Welcome to Los Angeles! Welcome to Los Angeles! The promised land, the wild west of cinematic glamour, the beaches of Santa Monica and the Hollywood sign. Welcome, have you arrived at the airport? Prepare for chaos. Because, first of all, it will be difficult to get out of LAX, the county’s main airport. And when you do, you will have your first comprehensive experience of the city.
Getting around the second largest city in the United States is a mission impossible. Buses are few and slow (carrying 70% of users) and are always stuck in impossible traffic jams; The subway, whose tracks are also limited by use by other trains, is scarce in terms of frequencies and routes and is not always pleasant or safe. The city will invest a whopping $120 billion (raised through a special tax) in its public transportation system over the next 40 years, through 2056. But that seems like little for mobility in a place with more than 10 million citizens who, without a car, are lost. The city itself recognizes this in its strategic transport plan, the target of which is 2028, when the Olympic Games come to the city for the third time (before part of the men’s World Cup takes place in 2026). “Our current transport system is severely overloaded due to inefficient use of road space,” they say, pointing out that “the most disadvantaged members” have “limited options” to get around. We are looking for “high-quality mobility offers” 10 minutes from any point, with shorter waiting times (maximum 15 minutes), better speed and a practical and trustworthy option for the user.

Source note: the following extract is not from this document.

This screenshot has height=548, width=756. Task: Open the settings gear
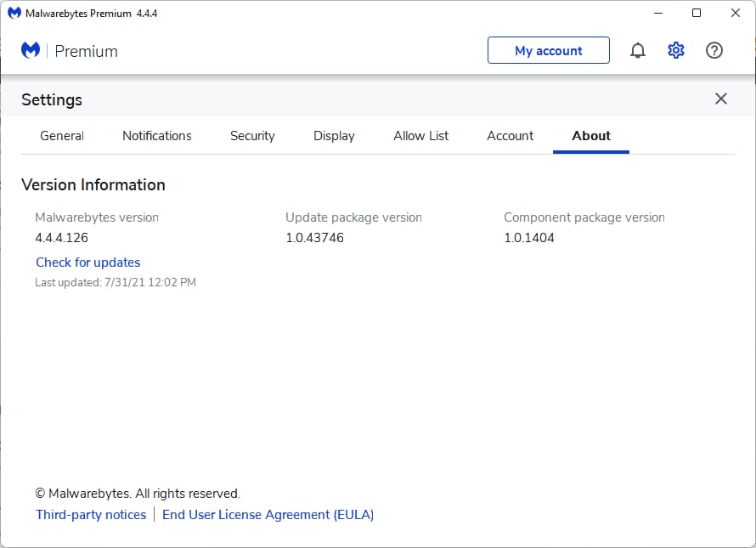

But the front door, as in every city, is the airport, and you have to set foot there and doubt and chaos arise. As an example and first of all, the exit after baggage claim in the international terminal is a curved upward ramp. The hardest thing yet. The narrow exit doors of the terminals do not allow two people to pass through. Then more complications. There is no subway. First, public buses that take you in about 40 minutes for $10 to Union Station – a transportation hub and financial center where hardly anyone lives or stays. Where are the 66 million annual travelers going, which reached 88 before the pandemic? Especially in cars, in the 32 million that drive through LAX each year. Something that creates terrible traffic throughout the airport. So much so that taxis and VTC are no longer allowed: you have to look for a limping bus marked LAX-it (pun on exit) that will take you to another terminal, a kind of wasteland where, yes, you go ask a car via app. When apps like Uber and Lyft came onto the market a decade ago – cheaper and very popular – the cost of the rides was negligible, especially given the high prices in California. So much so that they have essentially put an end to taxis. There are hardly any taxis anymore. And prices for vehicles with a driver have skyrocketed.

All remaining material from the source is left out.